Passage given:
========================================================================

2. Henry’s Delicatessen was located on Hollywood Boulevard in California
and was Henry Bergman’s venture into the world of professional food
service as financed by Charlie Chaplin. It opened in the late 1920’s and
closed a few years later, even though it was a great success—and the
only restaurant of its kind while it was open. A postcard exists of
Henry’s, called here Henry’s Café and, being an interior view, shows
Mr. Bergman himself seated at a table right in the center of things.
As Chaplin was a frequent patron, one can’t help looking at each and
every other face in the place to see if one of them is his.
3. Olvera Street in downtown Los Angeles is the location for the moment in The Kid in
which the truck with Jackie and Charlie in it finally stops and the driver runs off in
fear. The clear real photo postcard shows the building visible in the background of
that poignant scene and it is made more interesting because it is a postcard from
the 1920s.
4. Echo Park is a well-known location for many of the Keystone films such as Mabel’s
Married Life. Upwards of fifteen different views of the park exist, many with the
famous bridge or snack stand seen in this particular film as the center of focus.
5. The park just across Sunset Boulevard from the Beverly Hills Hotel in California is
the location for the park scene just before the tramp enters the fancy dress party in
The Idle Class. This postcard is taken from exactly the same spot at which the tramp
and another gentleman sit on a bench and the tramp is mistaken for a pickpocket.
6. At the Hotel Adlon in Berlin, Germany where Charlie Chaplin wanted to stay in 1921 but
wasn’t able until 1931, the following event occurred, as related in the book Hotel
Adlon: The Life and Death of a Great Hotel: "The news of [Chaplin’s] coming
had been spread abroad, and the pavement on Unter den Linden was covered by a
dense mass of people through which he had to fight his way from the car to the hotel
doors, shaking hands, signing albums, returning smiles and greetings and struggling
frantically not to be trodden underfoot.
7. On another leg of the 1931 European tour (no pun intended),
Chaplin tells of his adventure in San Sebastian, Spain at the
bullfights in "A Comedian Sees the World," "A most beautiful
yet revolting afternoon was spent at a bull fight in San
Sebastian... My friend, the Marquis de Sorreana, warned me
that I would probably have several bulls dedicated to me, so
I ordered four cigarette cases for the event….That afternoon
I saw a dramatic killing. Imagine a large arena, the silence of
thirty thousand people and standing in the bleak sunshine a
man and a bull facing each other, the bull in the throes of death."

========================================================================

Extracted data:
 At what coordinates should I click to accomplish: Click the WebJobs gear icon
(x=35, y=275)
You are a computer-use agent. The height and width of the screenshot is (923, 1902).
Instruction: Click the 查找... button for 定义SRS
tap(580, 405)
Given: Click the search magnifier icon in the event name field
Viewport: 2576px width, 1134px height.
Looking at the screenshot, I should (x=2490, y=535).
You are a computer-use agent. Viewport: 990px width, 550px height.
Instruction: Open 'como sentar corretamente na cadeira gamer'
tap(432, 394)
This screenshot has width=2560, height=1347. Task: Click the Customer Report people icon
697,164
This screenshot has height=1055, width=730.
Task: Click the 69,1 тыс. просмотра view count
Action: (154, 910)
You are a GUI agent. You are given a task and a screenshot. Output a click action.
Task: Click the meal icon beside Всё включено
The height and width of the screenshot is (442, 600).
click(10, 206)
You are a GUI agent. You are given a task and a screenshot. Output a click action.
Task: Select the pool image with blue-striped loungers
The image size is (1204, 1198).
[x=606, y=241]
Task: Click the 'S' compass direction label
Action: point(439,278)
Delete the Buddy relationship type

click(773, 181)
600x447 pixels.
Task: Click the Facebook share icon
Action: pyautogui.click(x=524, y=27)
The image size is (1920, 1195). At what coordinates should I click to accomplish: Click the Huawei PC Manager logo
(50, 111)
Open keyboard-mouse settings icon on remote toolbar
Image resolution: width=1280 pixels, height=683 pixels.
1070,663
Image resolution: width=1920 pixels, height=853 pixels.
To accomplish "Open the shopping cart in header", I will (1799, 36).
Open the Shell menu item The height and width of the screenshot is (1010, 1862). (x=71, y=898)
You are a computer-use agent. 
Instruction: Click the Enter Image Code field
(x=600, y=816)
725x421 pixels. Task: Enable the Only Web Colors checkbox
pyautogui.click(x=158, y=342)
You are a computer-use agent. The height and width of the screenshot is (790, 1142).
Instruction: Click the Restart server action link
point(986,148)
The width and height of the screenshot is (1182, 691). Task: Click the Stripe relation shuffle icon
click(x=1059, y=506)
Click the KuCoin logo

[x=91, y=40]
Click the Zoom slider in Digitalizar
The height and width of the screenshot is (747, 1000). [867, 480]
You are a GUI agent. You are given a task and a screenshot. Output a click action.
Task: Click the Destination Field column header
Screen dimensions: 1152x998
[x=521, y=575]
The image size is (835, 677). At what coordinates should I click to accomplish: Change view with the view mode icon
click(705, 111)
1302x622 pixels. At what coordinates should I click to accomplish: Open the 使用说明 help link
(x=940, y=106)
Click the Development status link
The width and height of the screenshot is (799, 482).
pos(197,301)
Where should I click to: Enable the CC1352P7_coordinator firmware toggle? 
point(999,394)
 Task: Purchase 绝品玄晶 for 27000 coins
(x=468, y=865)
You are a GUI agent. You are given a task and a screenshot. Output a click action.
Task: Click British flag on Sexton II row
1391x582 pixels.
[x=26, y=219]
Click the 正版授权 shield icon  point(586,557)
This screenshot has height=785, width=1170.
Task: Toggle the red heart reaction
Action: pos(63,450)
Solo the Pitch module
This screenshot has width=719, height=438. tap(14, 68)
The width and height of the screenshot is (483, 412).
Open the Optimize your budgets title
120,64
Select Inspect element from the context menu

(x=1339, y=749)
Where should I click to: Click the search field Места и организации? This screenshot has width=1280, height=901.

========================================================================

To-do list:
(A) List every line of the listing that contains the string "menu", treating uppercase and lowercase as different.
(B) Write what comes next in the text about Chaplin-related places, starting after its last sentence.
The text about Chaplin-related places and the listing come from unrelated sources.

Responses to the exercise:
(A)
Open the Shell menu item The height and width of the screenshot is (1010, 1862). (x=71, y=898)
Select Inspect element from the context menu

(B)
Outside of these two types of material, the options are endless.
One might want to collect playbills from New York during periods
when Charlie was in the city, menus from restaurants contemporary
with times he might have frequented them, tourbooks and guides
from places he visited on his frequent travels, or symphony
programs—especially from the LA area. Charlie loved hearing
the symphony and even Lita mentions occasions of their attendance
at the Hollywood Bowl in her book My Life with Chaplin. What may
not be known and what I only discovered from my context collecting
is that Charlie was a supporting patron of the symphony when it
was still housed at The Auditorium in downtown LA. He relates
in MA only that "occasionally, a symphony at Clune’s Philharmonic
Auditorium" (200) was on his list of "routine pleasures" as
early as 1916. Upon my discovery of a Los Angeles Symphony
Program from 1919, I found listed inside "Mr. And Mrs. Charles
Spencer Chaplin" as such patrons. Interestingly, no other movie
personalities were listed.
Walter Benjamin, a literary critic of the Frankfurt School
that was active during the Weimar period in Germany, wrote
in his essay, "Unpacking My Library", "The most profound
enchantment for the collector is the locking of individual
items within a magic circle in which they are frozen as the
final thrill, the thrill of acquisition passes over them.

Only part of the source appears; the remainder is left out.